Wars seem to be a permanent condition of human life. They are the purest examples of human barbarity, though paradoxically, they are always waged in defence of civilisation and for the promise of an elusive peace. Wars remain popular—they energise flagging political fortunes, give us new heroes and a sense of collective identity. Even genocides are popular—the actions of the Israel Defence Forces in Gaza and the continuation of Putin’s operations in Ukraine are gaining massive support among Israelis and Russians, respectively.
When are wars ‘justified’? When is the conduct of wars ‘just’? The answers to these two related questions have long been dominated by liberal international relations theory, and its subsidiary—the ‘just war’ theory.
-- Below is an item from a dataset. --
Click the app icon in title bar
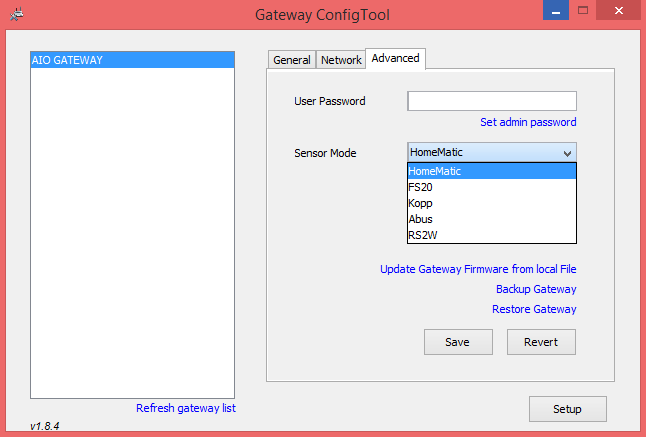The height and width of the screenshot is (437, 646). pos(17,16)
With the terminal decline of liberal world order—a process that gained speed in the 1990s—these theories, too, have lost ground.
The need to go to war is recognised in international law—as wars start when politics and diplomacy have failed, and there is verifiable evidence that some party has dangerous weapons, attacked another country and taken its territory, and has a deranged leadership. When such conditions apply—as the collective West argued in the early 2000s in relation to Iraq—a war is justified.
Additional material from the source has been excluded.